Saturday, July 5, 2008

Speaking About Tragedy...

As you all know by now, I'm a huge fan of tragedies. Unfortunately, not many story writers are willing go that route.

Take the most recent example, Da Capo II Second Season. It is a series that has huge potential to end tragically. In fact, it had "tragedy" written all over it. But it didn't end it that way. As I predicted in an earlier post, something is going to happen for no reason to turn this tragic ending around just enough to end in the happy side.

I don't like that. But that's what most story writers tend to do. This is a typical happiness chart for a typical drama anime:

Happy
|
| _......_
| / \
| __/ \ _ The End
|__/ \ /
+--------......----\---------/--------------Time
| \ /
| \ /
| \___/
Sad

When the story have tragedy potential, they usually don't end the story on the tragedies. Instead, they use it as the event prior to the last one, and always manage to do something afterwards to "correct" it so the whole story ends on the "happy" side.

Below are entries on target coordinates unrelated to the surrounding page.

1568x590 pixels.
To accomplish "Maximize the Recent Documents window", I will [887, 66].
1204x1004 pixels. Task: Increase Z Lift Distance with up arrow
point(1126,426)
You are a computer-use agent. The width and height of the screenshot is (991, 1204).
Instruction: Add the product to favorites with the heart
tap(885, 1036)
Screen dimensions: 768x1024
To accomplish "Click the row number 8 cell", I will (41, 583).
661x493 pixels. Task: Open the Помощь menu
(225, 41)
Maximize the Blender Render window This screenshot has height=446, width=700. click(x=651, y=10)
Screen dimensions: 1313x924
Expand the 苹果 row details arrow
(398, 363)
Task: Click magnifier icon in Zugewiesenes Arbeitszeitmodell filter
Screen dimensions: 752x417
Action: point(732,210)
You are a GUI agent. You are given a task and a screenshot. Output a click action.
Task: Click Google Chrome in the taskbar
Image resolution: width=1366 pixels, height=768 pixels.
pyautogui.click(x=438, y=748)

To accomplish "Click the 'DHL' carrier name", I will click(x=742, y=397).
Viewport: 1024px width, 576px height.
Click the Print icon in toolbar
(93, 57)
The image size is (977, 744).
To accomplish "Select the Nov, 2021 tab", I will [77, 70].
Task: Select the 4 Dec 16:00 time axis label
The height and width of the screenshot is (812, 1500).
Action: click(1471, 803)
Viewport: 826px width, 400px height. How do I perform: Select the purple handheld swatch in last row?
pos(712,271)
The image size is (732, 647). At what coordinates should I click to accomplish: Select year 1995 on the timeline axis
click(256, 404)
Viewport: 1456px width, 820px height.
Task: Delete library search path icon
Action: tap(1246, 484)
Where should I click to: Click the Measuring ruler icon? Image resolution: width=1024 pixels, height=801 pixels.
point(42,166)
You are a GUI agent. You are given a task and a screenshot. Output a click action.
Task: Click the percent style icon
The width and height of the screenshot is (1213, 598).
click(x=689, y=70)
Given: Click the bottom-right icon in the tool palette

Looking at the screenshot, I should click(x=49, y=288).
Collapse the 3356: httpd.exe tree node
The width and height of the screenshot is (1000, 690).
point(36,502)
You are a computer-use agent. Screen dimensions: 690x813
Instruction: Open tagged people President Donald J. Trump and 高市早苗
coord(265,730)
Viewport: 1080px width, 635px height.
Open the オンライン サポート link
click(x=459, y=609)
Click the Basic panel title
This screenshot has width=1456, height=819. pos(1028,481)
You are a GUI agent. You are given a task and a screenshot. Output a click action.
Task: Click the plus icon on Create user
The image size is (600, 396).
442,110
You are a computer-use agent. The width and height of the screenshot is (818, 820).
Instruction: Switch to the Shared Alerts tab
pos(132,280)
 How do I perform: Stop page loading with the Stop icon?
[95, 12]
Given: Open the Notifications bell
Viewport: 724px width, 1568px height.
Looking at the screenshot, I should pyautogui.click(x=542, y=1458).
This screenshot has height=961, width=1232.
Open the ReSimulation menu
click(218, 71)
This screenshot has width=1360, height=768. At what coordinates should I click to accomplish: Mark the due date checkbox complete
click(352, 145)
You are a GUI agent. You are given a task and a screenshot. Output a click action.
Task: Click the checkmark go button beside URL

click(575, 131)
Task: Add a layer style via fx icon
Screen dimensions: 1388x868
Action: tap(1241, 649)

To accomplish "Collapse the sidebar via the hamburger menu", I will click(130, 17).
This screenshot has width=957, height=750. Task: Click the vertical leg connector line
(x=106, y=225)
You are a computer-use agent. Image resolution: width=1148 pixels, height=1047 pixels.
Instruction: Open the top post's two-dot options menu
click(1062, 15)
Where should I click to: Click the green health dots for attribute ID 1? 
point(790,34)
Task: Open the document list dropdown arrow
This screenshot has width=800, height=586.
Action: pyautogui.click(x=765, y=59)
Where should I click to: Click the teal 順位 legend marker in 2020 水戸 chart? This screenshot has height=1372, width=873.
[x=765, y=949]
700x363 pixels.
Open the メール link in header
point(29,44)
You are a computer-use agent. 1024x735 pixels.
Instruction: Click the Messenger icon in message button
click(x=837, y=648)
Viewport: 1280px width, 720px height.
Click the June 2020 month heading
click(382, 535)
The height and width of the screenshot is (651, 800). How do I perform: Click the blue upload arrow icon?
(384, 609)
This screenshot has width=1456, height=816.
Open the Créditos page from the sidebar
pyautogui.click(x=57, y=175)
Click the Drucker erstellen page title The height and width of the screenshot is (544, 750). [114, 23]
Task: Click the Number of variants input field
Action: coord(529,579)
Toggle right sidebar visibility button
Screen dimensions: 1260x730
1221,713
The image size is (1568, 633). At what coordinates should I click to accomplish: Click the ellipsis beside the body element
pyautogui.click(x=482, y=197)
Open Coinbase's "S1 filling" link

However, there are exceptions. Most notable ones are the stories written by Visual Arts/Key and some works done by Gonzo. They end up with a happiness chart like this:


Happy
|
| _......_
| / \
| __/ \
|__/ \
+--------......----\------------------Time
| \
| \ _The End
| \___/
Sad


Even though sometimes they still have a slight happiness recovery, the key is that they never cross the threshold and always end up on the sad side of the neutral line. This is what I prefer.

In fact, the story I would really like to see is something with a happiness chart like this:


Happy
|
| _......_
| / |
| __/ |
|__/ \
+--------......--\--------------------Time
| \
| |
| \
| \
| \
| \
| \_The End
Sad


Not only there is a high contrast between happiness and sadness, the sadness should also outweight the happiness. That is my ideal tragedy story.